= Tepuztec people =

Extinct Indigenous people of Mexico

The Tepuztec (also spelled Tepoztec), also known as the Tlacotepehua, were an indigenous people of Mexico. In the 16th century, they lived in the Sierra Madre del Sur and Costa Grande regions of what is now the state of Guerrero. Tepuztec towns included Otatlan and Tlacotepec, as well as the now extinct or renamed towns of Citlaltomagua, Anecuilco and Xahualtepec. Along the Costa Grande, they lived interspersed with the Cuitlatec people. The Tepuztec no longer exist as an identifiable group, their language having gone extinct some time after the 16th century.

The name Tepuztec derives from the Nahuatl word tepoztli, meaning "copper" or "workable metal"; the name refers to the metal artworks produced by this culture. The Tepuztec language is extinct and unclassified, no document describing it having been found. Donald Brand speculated that it was related to Cuitlatec given that both peoples originated on the Costa Grande. Nahuatl was also widely used as a lingua franca in the region.
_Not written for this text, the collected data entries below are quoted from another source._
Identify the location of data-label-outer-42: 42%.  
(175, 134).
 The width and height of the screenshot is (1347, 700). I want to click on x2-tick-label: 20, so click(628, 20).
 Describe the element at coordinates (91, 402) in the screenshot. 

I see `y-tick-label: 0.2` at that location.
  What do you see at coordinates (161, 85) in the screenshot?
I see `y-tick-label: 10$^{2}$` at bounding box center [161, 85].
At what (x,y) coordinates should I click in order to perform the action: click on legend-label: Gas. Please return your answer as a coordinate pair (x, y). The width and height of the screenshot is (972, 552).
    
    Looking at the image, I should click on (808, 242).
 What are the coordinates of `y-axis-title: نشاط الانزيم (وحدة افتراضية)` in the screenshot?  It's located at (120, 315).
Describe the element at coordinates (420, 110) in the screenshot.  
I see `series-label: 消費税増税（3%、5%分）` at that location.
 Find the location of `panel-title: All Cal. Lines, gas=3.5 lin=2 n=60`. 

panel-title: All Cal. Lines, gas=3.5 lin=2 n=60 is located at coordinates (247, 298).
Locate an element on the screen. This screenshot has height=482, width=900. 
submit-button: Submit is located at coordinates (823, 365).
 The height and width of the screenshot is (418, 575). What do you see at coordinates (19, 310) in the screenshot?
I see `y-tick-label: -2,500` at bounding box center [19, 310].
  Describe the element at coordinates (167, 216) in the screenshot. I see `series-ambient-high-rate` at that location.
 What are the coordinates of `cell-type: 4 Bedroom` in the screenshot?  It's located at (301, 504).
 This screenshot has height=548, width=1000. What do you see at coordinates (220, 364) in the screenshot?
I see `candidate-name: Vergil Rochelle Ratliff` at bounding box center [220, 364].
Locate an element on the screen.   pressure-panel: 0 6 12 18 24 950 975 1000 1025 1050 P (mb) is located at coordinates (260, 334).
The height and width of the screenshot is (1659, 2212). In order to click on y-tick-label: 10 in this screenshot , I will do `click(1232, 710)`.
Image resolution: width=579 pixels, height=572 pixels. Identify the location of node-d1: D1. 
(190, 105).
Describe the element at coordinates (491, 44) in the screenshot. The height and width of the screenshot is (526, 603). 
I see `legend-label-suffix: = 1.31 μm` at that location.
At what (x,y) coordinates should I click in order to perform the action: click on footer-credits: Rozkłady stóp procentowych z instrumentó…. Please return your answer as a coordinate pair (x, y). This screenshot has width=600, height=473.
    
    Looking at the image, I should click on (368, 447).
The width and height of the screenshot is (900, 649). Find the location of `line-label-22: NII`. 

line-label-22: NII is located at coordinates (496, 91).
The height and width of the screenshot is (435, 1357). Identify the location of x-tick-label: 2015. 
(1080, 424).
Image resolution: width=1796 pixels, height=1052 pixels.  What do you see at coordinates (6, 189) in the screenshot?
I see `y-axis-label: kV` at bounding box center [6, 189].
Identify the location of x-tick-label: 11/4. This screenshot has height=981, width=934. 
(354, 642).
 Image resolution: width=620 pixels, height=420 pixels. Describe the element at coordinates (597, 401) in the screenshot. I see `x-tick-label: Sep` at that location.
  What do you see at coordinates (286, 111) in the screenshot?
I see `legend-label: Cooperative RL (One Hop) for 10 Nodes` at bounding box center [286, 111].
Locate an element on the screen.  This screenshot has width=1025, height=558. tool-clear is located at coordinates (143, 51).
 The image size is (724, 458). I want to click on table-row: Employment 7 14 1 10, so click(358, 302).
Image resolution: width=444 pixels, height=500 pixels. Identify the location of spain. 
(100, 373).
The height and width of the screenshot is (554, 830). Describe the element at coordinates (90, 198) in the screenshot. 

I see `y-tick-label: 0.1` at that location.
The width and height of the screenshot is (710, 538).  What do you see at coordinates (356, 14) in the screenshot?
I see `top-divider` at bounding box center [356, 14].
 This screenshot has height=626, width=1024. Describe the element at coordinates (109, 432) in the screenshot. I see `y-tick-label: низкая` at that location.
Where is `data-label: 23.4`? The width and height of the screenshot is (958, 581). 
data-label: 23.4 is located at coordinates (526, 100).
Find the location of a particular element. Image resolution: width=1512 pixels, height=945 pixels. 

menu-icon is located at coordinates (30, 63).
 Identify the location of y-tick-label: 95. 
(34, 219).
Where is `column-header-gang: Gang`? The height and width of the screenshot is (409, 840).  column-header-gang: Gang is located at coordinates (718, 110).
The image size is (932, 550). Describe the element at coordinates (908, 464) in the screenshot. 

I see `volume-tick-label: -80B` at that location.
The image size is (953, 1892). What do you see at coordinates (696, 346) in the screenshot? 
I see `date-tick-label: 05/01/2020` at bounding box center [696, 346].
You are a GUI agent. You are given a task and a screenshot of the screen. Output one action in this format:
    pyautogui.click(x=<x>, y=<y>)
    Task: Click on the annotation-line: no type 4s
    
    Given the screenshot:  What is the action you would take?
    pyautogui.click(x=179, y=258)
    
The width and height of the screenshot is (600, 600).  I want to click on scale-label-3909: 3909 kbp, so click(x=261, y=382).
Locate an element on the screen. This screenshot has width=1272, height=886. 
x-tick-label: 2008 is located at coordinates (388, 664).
Little is known about their religion. They worshipped a god named Andut and a goddess named Macuili Achiotl (Nahuatl for "Five Annatto"). They were said to worship trees, rocks and animals and practice bloodletting rites on mountaintops. At least one archaeological site, dating to the postclassic period and including walls and graves full of artifacts, has been attributed to the Tepuztec culture, while the site of Soledad de Maciel was also partially inhabited by Tepuztecs. As the Purépecha and Aztec empires expanded, they both came into contact with the Tepuztec territory, the Purépecha occasionally raiding it and the Aztecs establishing some garrisons.